Pixnapping, a cyber attack that can steal two-factor authentication codes from Android devices in under 30 seconds

Pixnapping , a new cyber attack that allows malicious Android apps to secretly leak information displayed in other Android apps or on any website, was reported by researchers at the University of California, the University of Washington, and Carnegie Mellon University.

Pixnapping Attack

https://www.pixnapping.com/

Hackers can steal 2FA codes and private messages from Android phones - Ars Technica
https://arstechnica.com/security/2025/10/no-fix-yet-for-attack-that-lets-hackers-pluck-2fa-codes-from-android-phones/

Pixnapping is a cyberattack that exploits Android APIs and hardware side-channel attacks that affect nearly all modern Android devices. By exploiting Google and Samsung smartphones, Pixnapping can recover sensitive data end-to-end from websites like Gmail and Google Accounts, and apps like Signal, Google Authenticator , Venmo, and Google Maps. Specifically, Pixnapping can steal two-factor authentication (2FA) codes from Google Authenticator, a two-factor authentication app developed by Google, in under 30 seconds while remaining concealed.

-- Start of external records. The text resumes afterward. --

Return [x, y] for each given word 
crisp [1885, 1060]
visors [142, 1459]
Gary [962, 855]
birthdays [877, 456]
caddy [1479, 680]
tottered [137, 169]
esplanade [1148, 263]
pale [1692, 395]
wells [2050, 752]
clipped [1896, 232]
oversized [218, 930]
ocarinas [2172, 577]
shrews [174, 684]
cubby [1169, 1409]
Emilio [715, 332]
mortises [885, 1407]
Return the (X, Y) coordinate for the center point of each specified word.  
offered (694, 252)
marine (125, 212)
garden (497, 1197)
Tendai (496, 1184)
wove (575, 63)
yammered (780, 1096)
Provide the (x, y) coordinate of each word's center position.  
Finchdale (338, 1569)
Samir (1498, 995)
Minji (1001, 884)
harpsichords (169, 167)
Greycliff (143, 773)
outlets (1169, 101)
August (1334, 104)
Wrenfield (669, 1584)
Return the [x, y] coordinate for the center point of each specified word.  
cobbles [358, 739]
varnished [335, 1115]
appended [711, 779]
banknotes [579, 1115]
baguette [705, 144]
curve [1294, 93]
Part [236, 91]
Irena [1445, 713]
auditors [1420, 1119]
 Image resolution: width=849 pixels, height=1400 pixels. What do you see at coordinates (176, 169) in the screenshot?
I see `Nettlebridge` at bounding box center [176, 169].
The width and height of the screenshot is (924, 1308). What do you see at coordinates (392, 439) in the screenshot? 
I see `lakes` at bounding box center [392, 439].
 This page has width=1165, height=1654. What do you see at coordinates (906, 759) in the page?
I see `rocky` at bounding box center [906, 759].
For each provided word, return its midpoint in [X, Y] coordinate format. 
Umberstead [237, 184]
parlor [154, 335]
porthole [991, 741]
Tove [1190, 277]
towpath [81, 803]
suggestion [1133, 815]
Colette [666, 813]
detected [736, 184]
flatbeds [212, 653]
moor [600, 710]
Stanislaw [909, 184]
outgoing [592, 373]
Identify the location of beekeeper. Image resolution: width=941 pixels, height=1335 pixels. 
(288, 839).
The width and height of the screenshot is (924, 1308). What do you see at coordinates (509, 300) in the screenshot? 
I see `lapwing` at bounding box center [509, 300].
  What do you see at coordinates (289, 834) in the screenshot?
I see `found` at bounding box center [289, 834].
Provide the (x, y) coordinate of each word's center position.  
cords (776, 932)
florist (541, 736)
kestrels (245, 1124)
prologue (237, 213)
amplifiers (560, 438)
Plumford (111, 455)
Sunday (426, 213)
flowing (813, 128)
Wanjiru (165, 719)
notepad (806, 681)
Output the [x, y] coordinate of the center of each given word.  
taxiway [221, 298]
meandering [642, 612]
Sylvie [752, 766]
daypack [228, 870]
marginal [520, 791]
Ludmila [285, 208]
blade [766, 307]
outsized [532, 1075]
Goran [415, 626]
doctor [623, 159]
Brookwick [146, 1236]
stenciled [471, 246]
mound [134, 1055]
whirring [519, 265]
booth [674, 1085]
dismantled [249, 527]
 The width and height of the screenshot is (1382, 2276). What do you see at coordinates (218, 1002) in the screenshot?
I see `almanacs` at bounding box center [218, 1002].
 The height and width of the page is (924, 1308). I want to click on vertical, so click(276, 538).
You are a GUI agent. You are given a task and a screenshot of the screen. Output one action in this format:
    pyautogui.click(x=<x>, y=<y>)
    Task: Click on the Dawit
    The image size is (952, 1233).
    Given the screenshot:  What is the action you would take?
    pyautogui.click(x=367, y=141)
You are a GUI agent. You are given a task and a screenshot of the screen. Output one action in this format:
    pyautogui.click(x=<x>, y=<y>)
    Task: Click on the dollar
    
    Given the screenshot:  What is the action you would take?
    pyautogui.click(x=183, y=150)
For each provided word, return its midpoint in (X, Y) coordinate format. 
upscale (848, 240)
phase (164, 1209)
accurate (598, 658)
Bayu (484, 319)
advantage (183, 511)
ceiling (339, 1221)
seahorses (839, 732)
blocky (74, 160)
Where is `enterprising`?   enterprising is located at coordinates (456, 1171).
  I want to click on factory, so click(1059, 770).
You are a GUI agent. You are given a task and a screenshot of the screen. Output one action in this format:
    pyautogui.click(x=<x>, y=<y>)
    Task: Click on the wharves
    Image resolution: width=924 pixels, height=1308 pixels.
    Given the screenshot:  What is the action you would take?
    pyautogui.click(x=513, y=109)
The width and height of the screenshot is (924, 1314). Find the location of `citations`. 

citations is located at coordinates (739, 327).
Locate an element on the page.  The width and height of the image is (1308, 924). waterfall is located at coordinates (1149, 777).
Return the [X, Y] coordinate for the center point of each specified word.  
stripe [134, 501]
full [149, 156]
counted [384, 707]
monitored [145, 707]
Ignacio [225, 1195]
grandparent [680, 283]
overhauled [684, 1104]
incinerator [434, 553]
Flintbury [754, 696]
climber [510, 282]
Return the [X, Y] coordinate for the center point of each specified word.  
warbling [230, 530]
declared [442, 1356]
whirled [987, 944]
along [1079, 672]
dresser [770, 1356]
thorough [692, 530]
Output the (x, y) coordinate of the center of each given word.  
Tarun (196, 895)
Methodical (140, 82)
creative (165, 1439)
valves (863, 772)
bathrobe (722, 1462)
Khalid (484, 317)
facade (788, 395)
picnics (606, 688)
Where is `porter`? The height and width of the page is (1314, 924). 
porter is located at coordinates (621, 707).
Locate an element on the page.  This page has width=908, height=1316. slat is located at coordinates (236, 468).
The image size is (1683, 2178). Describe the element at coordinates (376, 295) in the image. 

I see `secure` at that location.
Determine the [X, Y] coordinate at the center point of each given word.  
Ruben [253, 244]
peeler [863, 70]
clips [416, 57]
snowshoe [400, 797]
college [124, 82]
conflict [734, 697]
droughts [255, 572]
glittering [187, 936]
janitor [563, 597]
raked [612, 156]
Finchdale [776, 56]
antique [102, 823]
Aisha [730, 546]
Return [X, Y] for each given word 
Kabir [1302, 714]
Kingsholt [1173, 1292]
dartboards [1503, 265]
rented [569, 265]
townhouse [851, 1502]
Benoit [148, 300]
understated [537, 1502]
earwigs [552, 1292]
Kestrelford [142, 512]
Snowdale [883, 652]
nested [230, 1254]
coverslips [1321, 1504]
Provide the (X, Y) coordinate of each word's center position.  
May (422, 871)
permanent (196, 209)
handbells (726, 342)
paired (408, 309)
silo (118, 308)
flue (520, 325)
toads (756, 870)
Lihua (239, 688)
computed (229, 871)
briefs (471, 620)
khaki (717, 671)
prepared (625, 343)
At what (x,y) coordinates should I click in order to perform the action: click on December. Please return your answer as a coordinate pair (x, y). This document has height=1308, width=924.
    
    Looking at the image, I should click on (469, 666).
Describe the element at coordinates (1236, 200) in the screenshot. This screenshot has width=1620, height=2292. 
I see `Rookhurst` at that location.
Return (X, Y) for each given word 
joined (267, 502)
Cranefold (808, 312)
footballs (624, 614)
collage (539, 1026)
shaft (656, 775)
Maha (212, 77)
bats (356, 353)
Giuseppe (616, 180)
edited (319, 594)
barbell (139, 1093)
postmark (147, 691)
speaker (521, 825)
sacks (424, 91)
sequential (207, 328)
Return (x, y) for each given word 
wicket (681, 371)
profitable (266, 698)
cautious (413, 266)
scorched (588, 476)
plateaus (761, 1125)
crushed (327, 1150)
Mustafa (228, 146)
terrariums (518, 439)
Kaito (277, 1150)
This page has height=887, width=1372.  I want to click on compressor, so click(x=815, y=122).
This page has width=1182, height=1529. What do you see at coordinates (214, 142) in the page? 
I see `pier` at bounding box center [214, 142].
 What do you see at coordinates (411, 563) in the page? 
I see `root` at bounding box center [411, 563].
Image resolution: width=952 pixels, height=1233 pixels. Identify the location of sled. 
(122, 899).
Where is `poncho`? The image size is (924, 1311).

Google Authenticator updates its two-factor authentication code every 30 seconds. Pixnapping launches Google Authenticator and records the two-factor authentication code pixel by pixel, then uses optical character recognition (OCR) to recognize it. The developers explain that 'conceptually, it's like taking a screenshot of screen content that a malicious app shouldn't have access to.'

Pixnapping apparently works by forcing pixels into the rendering pipeline and overlaying a semi-transparent activity on top of those pixels via an Android intent. To direct graphics operations to those pixels, the instantiation uses Android's window blur API . Pixnapping also relies on a GPU.zip side channel to leak the pixels.

Pixnapping is tracked in

https://nvd.nist.gov/vuln/detail/CVE-2025-48561

The research team demonstrated a proof-of-concept for Pixnapping on Pixel 6, Pixel 7, Pixel 8, Pixel 9, and Galaxy S25 devices running Android 13-16. However, it has not been confirmed whether other Android devices are affected by Pixnapping. However, the developers point out that the core mechanism that enables the attack 'is present in all Android devices.'

Pixnapping can carry out this attack even without permission (no permissions specified in the manifest file). Everything you see when you open a target app can be stolen by a malicious app using Pixnapping, so chat messages, two-factor authentication codes, emails, etc. are all vulnerable. This means that information hidden from the app (such as a private key that is stored but not displayed on the screen) is safe from Pixnapping.

The developers say they are 'unclear' about the possibility of Pixnapping being exploited in real life, and recommend that Android users 'install the patch as soon as it becomes available.' Google is attempting to limit Pixnapping's functionality by limiting the number of activities that the window blur API can perform. However, the developers have discovered a bypass method that allows Pixnapping to work even when restrictions are imposed on the window blur API.

For Android app developers, the company said, 'We are not currently aware of any mitigation measures to protect apps from Pixnapping. If you have knowledge of any mitigation measures, please let us know.'

The research paper on Pixnapping will be presented at ACM CCS 2025, which will be held in Taiwan from October 13, 2025.